There are some really interesting themes brought up throughout the book like how we inherently ignore spaces and objects that don't fit into our worldview, how defining something simultaneously limits it, and how uncomfortable humans are with existence without meaning. Those were the parts that I enjoyed the most and I could forgive a lot of the nonsensical, surreal events happening in the book purely because they underscored those themes.

However, the interesting philosophical tidbits here and there were not enough to make the overall experience very enjoyable. The writing is so dense and chaotic that it felt like I was slogging my way through a computer generated word dump at times, instead of prose that a human being wrote with any intention of being remotely intelligible. Nine times out of ten these moments happened whenever there was dialogue, so I got tired of seeing quotation marks ahead, knowing it was time to psych myself up to endure pages of utter nonsense.
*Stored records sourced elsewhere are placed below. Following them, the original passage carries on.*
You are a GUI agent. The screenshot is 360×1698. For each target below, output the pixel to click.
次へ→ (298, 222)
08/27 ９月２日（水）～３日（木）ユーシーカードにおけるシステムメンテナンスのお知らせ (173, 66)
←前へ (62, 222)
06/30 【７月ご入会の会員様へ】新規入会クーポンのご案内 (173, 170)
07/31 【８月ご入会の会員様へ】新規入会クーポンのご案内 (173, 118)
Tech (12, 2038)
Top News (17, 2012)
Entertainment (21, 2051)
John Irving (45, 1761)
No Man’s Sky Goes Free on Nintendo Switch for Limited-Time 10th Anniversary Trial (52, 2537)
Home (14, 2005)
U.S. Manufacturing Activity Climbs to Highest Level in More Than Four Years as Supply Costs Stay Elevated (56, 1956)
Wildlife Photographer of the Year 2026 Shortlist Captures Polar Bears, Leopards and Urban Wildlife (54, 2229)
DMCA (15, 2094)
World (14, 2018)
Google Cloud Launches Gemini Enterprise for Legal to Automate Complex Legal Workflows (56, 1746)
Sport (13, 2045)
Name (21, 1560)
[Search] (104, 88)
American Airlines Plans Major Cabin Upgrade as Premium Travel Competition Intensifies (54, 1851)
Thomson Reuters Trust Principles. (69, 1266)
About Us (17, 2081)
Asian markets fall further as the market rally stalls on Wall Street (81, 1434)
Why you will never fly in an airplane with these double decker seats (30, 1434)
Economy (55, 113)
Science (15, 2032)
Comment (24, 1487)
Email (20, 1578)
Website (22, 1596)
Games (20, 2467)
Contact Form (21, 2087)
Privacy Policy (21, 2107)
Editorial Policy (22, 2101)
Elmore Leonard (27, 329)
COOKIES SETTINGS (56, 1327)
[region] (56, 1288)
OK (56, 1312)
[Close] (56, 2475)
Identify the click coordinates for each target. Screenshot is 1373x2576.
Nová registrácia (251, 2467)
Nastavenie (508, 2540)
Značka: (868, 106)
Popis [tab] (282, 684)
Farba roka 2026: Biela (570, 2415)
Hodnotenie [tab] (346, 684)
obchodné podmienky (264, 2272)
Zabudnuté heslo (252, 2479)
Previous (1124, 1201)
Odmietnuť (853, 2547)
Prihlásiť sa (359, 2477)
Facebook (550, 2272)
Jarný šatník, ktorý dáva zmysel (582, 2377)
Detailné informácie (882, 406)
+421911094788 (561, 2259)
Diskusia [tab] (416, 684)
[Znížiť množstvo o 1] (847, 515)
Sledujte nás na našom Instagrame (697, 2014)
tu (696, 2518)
When the writing is understandable, there are some really cool images the author evokes such as riding a bike past a gallery of paintings that turn into a stop-motion animation, hollow statues filled with phosphorescent fish, a library morphing into a jungle, and an endless bed that turns into a mountain you can ski down, but all in all, I'm not sure how I feel about the book and I'm not sure I'll ever know. If you want something to trip out on, go for it. If you want an actual story, don't bother.